Fig. 3Omics and intermediate phenotypes as part of the toolkit for investigating the basis of infectious disease susceptibility.
a | Traditional case–control genome-wide association study (GWAS) approaches compare allele frequencies of genetic variants in cases versus controls. b | Mendelian disease mapping with pedigree analysis (including case–parent trio analyses) and use of whole-exome or whole-genome sequencing. c | Multi-omics approaches, which enable intermediate phenotypes to be quantified by various -omics technologies. d | Leveraging genetic information to interrogate or leverage intermediate phenotypes.
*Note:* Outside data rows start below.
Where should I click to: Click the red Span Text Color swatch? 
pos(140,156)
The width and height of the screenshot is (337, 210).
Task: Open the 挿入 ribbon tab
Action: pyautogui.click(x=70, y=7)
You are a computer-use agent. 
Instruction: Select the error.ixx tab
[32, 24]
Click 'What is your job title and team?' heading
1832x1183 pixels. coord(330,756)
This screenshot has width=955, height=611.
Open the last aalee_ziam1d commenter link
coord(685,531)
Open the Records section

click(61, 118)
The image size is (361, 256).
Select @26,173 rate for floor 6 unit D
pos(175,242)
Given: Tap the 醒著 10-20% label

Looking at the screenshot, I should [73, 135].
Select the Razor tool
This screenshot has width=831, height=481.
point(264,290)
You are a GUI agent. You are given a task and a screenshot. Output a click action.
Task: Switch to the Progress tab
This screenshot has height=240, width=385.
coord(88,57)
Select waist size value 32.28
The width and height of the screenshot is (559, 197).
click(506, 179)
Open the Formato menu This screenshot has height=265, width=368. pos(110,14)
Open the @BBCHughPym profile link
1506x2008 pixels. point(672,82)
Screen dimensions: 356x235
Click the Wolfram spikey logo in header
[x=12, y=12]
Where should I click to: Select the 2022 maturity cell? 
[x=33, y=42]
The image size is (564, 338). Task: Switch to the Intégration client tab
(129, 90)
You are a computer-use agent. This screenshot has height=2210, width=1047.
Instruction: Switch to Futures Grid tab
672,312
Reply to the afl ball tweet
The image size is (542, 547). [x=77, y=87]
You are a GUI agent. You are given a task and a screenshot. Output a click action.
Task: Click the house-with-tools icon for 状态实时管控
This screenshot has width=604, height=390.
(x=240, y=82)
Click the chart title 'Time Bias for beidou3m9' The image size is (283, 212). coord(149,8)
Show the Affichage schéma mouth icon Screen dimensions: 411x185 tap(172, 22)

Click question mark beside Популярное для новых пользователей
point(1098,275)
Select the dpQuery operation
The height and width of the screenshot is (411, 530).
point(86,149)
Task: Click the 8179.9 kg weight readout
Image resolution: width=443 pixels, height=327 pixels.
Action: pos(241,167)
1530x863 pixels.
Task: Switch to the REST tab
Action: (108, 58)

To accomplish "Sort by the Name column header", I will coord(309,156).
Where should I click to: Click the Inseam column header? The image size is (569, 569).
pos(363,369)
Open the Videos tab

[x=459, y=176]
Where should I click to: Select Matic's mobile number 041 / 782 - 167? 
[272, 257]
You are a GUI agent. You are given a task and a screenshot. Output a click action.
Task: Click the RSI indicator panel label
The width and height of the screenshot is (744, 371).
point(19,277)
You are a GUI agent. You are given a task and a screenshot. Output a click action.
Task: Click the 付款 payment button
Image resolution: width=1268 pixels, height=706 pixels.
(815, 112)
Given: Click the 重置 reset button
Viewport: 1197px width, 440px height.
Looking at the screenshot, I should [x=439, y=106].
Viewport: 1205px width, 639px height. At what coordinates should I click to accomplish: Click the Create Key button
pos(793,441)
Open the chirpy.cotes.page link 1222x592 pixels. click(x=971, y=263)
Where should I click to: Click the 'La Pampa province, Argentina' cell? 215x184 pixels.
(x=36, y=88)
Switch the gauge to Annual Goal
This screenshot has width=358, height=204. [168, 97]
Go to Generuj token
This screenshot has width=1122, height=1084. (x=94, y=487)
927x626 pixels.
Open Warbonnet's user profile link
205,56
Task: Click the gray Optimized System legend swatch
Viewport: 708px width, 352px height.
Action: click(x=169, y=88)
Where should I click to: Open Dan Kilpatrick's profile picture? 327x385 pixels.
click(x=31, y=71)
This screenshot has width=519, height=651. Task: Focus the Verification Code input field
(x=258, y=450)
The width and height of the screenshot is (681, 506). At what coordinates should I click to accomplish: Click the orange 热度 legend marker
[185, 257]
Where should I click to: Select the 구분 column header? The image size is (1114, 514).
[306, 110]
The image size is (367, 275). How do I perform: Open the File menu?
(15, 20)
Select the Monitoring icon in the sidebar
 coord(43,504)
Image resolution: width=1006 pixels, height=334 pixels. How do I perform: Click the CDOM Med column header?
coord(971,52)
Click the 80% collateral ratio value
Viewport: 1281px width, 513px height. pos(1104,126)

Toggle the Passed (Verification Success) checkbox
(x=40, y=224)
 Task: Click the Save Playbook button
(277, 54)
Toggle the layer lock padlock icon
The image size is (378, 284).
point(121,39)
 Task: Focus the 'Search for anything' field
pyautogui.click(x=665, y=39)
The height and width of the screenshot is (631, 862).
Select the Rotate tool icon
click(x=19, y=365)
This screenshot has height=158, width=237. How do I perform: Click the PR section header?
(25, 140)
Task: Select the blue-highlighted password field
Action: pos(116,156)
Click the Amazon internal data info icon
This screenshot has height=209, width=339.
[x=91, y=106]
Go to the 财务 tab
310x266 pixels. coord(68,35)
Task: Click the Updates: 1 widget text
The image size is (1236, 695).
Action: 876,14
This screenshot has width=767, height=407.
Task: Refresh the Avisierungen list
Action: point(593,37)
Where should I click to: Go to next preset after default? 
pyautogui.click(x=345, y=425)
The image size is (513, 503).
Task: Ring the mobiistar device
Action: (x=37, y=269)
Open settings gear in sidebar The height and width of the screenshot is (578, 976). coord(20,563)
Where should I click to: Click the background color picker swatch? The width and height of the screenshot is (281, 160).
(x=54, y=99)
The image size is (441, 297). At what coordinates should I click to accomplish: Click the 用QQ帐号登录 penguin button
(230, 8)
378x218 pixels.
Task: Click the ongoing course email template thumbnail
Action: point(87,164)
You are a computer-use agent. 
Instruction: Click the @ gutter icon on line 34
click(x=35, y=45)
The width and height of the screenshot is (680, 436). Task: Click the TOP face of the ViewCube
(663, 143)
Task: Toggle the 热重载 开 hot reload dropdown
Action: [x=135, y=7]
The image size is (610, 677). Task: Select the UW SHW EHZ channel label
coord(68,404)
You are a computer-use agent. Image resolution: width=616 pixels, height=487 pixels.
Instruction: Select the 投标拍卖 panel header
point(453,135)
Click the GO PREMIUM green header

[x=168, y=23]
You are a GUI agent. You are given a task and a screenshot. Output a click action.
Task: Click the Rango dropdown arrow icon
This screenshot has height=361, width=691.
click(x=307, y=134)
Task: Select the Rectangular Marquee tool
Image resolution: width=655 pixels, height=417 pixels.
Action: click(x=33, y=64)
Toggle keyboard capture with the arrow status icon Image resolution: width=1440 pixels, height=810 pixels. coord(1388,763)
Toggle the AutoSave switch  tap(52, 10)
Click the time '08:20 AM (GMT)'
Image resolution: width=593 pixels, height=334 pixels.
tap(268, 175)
Differences in intermediate phenotypes such as gene expression can be mapped to genetic variation by quantitative trait locus (QTL) mapping. Mendelian randomization methods can use intermediate phenotypes that are risk factors for disease, with genetic variants that affect the intermediate phenotype allocated randomly to allow confounders to also be randomly distributed.